Mais enfin tout cela aurait presque pu ressembler à quelque chose sans le véritable fossoyeur de la soirée: Riccardo Muti. Déjà l'orchestre Giovanile Cherubini, est d'un rare prosaïsme, aucune couleur, des notes au kilomêtre, de toute façon c'est du sous-Mozart Jommelli, alors pourquoi s'emmerder? Dans quelle mesure Muti est-il responsable de cet échec? Car enfin son Europa riconosciuta de Salieri était emportée en diable, presque trop violente et brutale, mais au moins ne s'ennuyait-on pas! Là il n'y a rien: les récitatifs rappellent les pires heures baroques de la Scala avec ce clavecin mécanique qui semble n'avoir que 3 cordes, et ces chanteurs laissés à leur récitation; la composition de l'orchestre est aussi très douteuse, 40 cordes, 2 cordes et 2 hautbois... elle est belle la variété du roccoco; et pour la vitalité on repassera aussi, on en vient à souhaiter qu'ils aient sabré les da capo, mais non, on y aura droit aussi. Tout est dirigé avec une lenteur pachydermique à faire passer Leppard pour un gai cabri sautillant, tout est noyé dans le même tempo apathique, ce qui est plutôt génant pour des airs qui sur plus de 7 minutes dépeignent des affects dans toute leur variété. Comment par exemple, rater à ce point le célèbre "Spera vicino il lido"? le contraste entre la partie apaisée et la partie agitée n'est pas du tout fait! Tout juste le distingue-t-on car la chanteuse a de longues vocalises dans la tempête, mais pas de quoi effrayer un poisson rouge.

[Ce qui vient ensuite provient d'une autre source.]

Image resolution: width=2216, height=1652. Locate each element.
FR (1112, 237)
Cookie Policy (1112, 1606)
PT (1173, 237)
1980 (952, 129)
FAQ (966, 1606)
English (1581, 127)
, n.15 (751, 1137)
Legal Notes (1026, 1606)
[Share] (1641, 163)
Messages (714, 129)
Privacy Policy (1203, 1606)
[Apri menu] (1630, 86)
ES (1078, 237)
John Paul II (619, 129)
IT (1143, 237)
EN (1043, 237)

Bref il est déplorable que l'on puisse encore jouer du baroque comme cela. Aveuglé par la réputation de Muti le public s'attaquera à l'oeuvre qui est pourtant, de ce que j'ai pu en juger, très réussie. Je connaissais la version très animée de 1743; celle-ci (1770) est bien moins exhubérante et on sent déjà la tonalité champêtre et mélancolique de la fin de siècle dont Mozart témoignera si bien dans La Clemenza di Tito. Quatre ans avant sa mort, Jommelli ne renonce pas aux pyrotechnies vocales qui ont mis en émoi toute l'Europe baroque, mais elles sont ici très spirituelles, presque lassées de l'effet facile qu'elles produisent, et invitant à plus de repos. Le contraste avec l'Armida Abbandonata de la même année est saisissant. Avec cette dernière version, Jommelli s'inscrit clairement parmi ces compositeurs qui ont cherché à synthétiser les styles allemands, italiens et français, tels Traetta ou bien sur Gluck. Pour autant tous les airs ne sont pas de la même hauteur d'inspiration, et certains sentent le recyclage en temps de disette financière. Mais prenez ce final de l'Acte I où Dircea est emmenée sous les regards impuissants de son père et de son amant: cela commence par un récitatif accompagné où le garde vient annoncer qu'il a ordre d'emporter voire de tuer Dircea si elle résiste; suit un très beau duo à vocalises qui se répondent et n'est pas sans rappeler le final du I de L'Olimpiade de Cimarosa, puis un air plaintif de Dircea demandant pardon et enfin un duo entre le père et l'amant qui reprend la même structure de vocalises en écho. L'impact dramatique serait formidable si le metteur-en-scène en avait fait autre chose qu'une scène de film muet tournée au ralenti à cause d'un chef qui tourne les pages de sa partition avec la régularité d'un métronome rouillé.
Pour un des derniers spectacles de l'ère Mortier, c'est une grosse plantade. J'espère que le Roi Roger par Warlikowski sera d'une eau moins tiède et boueuse. Et que l'on retrouvera Jommelli à Paris dans une interprétation meilleure, ce qui ne sera pas très difficile.